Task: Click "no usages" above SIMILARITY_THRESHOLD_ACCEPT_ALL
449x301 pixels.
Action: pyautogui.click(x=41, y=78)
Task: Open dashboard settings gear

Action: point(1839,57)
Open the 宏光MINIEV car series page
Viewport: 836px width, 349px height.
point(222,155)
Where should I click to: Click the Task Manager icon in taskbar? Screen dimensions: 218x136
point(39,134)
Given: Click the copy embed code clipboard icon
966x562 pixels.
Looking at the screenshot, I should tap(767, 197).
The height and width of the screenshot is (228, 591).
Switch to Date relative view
════════
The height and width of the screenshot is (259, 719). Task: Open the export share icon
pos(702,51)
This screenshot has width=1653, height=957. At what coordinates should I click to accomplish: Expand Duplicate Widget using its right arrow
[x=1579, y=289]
════════
Give the lines starting at the one containing "This screenshot has" and ending at the one containing "[x=1579, y=289]" as a numbered list, skipping any blank lines.

1. This screenshot has width=1653, height=957. At what coordinates should I click to accomplish: Expand Duplicate Widget using its right arrow
2. [x=1579, y=289]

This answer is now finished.